The year is 1901. From this small island on the edge of Europe...

... a sprawling and expansive empire is ruled.

It’s four years after Queen Victoria’s Diamond Jubilee.

Queen Elizabeth II is not yet born. But there’s not a continent on Earth that isn't touched by her great-great-grandmother's empire.

Victoria's realm covers close to a quarter of Earth's land mass — and the same proportion of the world’s population are her subjects.

But that’s about to change.

By the time of Elizabeth's birth in 1926, the spoils of World War I have seen Britain's influence grow in parts of the Middle East.

Just 25 years later, when she ascends the throne in 1952,  the decline of the empire has begun in earnest.

Australia, New Zealand and South Africa, and their territories, were all self-governed by 1931.

As were Canada and Ireland.

And British India had also achieved independence.

By 1982, Britain no longer controls any territory in Africa …

… nor on the mainland of the Americas.

And in 1997, Britain’s last toehold in Asia is extinguished...

...when Hong Kong is handed back to China.

And that's how it has remained until now. This once-sprawling empire that dwarfed its own mother country many times over is now reduced to a collection of far-flung islands.

The largest island left by far is the one that started it all.

British colonialism touched close to 80 of the 195 countries on Earth since it began in the 15th century.

Each of those countries is still dealing with the fallout of colonialism's legacy today.

Taking over an empire

There is a photograph of Queen Elizabeth in Kenya taken around the time she ascended the throne that captures her standing on a bamboo bridge in a pale cotton dress, her husband Philip beside her pointing thoughtfully into the distance.

The image has a fairy tale quality; the African sunlight glows around the couple and they seem almost to float above the river.

Surely this image is a metaphor? The light portraying them as almost holy figures. Prince Philip pointing to the bright future that lies ahead. The bubbling water beneath the bridge representing the rocky times that their leadership will rise above.

**What to produce:**
List every specific year that the passage on the British Empire mentions, in the order they appear. Rely only on the passage on the British Empire.

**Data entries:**
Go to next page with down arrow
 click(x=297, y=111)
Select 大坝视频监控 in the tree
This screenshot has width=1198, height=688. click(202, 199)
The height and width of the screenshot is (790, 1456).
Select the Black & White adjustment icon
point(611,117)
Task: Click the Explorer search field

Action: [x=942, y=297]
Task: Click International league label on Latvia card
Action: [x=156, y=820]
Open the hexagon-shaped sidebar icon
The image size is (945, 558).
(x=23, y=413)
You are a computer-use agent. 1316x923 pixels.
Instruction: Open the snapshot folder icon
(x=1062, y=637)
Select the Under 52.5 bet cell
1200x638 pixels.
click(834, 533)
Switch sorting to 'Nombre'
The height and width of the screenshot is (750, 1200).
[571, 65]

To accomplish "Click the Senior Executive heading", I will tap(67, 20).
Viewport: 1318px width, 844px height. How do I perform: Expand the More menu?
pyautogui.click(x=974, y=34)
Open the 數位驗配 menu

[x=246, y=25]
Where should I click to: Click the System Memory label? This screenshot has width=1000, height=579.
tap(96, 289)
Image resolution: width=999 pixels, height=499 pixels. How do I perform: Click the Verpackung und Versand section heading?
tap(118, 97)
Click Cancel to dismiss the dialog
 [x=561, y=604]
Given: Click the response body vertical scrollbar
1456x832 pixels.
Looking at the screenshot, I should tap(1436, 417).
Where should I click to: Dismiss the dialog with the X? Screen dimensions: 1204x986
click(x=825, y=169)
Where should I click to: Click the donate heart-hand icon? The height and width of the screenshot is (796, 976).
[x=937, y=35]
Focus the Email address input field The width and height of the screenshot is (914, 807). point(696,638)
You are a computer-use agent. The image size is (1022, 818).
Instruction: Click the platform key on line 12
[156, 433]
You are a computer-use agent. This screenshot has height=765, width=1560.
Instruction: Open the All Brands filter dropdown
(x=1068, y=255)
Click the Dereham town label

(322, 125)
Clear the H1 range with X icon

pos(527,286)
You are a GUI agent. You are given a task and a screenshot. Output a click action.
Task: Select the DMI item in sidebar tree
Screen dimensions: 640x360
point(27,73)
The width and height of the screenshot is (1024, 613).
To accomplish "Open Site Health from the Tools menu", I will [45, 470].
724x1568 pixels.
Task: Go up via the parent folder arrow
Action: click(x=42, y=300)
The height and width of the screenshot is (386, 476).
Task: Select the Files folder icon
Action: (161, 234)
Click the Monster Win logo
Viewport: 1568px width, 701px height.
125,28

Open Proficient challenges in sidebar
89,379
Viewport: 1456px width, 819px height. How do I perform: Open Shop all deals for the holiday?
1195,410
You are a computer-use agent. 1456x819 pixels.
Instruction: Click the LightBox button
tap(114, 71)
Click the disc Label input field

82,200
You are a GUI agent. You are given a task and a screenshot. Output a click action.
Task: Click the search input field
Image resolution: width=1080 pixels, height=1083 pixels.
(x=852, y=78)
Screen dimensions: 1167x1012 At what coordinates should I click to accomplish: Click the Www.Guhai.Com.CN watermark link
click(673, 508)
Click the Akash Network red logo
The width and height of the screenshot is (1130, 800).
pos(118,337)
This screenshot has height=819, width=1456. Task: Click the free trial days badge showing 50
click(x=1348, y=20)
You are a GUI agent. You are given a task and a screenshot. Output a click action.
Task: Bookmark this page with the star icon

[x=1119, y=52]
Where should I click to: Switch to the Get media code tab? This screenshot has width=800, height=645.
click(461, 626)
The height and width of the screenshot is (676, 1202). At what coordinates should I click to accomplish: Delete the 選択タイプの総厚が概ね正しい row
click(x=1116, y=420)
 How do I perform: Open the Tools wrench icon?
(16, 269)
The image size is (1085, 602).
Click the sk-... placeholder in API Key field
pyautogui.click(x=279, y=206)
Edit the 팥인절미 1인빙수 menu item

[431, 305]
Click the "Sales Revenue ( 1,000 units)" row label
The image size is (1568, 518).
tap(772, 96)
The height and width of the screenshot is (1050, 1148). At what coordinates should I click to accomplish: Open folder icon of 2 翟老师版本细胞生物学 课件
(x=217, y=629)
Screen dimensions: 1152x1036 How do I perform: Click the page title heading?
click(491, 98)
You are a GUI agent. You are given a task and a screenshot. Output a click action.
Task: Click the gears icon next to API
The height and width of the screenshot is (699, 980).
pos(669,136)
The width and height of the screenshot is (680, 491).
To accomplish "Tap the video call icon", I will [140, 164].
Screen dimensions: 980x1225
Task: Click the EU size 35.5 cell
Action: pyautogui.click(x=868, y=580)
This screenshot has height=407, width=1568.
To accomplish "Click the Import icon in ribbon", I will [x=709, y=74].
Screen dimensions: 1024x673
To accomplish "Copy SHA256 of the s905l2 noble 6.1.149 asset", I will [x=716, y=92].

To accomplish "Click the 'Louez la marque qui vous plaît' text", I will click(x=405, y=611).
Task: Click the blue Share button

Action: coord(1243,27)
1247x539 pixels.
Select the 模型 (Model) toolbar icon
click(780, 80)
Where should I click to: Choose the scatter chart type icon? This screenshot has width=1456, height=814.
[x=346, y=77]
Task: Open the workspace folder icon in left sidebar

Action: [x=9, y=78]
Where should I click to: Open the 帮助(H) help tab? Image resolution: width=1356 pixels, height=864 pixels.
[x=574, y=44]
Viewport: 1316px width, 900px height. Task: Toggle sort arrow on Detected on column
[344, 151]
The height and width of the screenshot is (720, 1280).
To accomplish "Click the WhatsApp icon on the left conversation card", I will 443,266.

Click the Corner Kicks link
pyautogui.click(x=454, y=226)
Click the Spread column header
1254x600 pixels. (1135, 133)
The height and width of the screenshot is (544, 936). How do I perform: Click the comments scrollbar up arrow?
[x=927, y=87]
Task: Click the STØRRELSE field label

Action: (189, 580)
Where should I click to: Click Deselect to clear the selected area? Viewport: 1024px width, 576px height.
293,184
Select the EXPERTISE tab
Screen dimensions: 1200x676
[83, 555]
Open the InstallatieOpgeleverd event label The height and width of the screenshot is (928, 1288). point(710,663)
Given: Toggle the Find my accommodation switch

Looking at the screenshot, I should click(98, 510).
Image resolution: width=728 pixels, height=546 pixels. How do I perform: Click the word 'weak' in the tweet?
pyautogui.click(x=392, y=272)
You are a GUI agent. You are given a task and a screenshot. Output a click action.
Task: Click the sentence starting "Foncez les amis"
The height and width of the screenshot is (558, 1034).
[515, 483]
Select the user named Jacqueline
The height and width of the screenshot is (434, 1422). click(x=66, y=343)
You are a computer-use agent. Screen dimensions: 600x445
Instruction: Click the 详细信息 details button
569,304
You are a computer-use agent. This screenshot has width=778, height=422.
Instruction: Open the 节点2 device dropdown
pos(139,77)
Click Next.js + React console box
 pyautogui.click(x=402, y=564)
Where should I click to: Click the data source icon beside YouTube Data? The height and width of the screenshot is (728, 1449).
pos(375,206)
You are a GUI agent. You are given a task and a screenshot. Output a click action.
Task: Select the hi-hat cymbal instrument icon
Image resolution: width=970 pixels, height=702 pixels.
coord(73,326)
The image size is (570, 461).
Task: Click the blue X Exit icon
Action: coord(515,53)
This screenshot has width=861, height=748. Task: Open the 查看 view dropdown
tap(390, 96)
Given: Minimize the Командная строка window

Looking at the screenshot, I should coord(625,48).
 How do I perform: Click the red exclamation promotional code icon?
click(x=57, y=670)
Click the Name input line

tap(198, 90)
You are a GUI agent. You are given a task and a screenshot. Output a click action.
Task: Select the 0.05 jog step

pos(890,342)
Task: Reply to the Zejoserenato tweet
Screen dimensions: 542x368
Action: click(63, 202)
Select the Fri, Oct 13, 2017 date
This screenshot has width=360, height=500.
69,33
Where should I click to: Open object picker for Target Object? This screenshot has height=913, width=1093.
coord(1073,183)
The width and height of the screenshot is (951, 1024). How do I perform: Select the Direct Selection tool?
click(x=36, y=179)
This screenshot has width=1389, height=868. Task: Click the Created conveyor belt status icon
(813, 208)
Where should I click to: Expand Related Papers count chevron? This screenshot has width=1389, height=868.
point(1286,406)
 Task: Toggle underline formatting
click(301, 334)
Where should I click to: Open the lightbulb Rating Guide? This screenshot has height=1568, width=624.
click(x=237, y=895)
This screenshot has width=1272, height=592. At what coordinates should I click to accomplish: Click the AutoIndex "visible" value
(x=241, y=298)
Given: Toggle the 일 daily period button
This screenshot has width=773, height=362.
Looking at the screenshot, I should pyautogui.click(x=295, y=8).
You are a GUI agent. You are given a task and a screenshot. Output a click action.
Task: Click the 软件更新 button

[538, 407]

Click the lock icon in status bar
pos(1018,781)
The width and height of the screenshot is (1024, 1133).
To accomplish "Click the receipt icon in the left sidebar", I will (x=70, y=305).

**Correct response:**
1901, 1926, 1952, 1931, 1982, 1997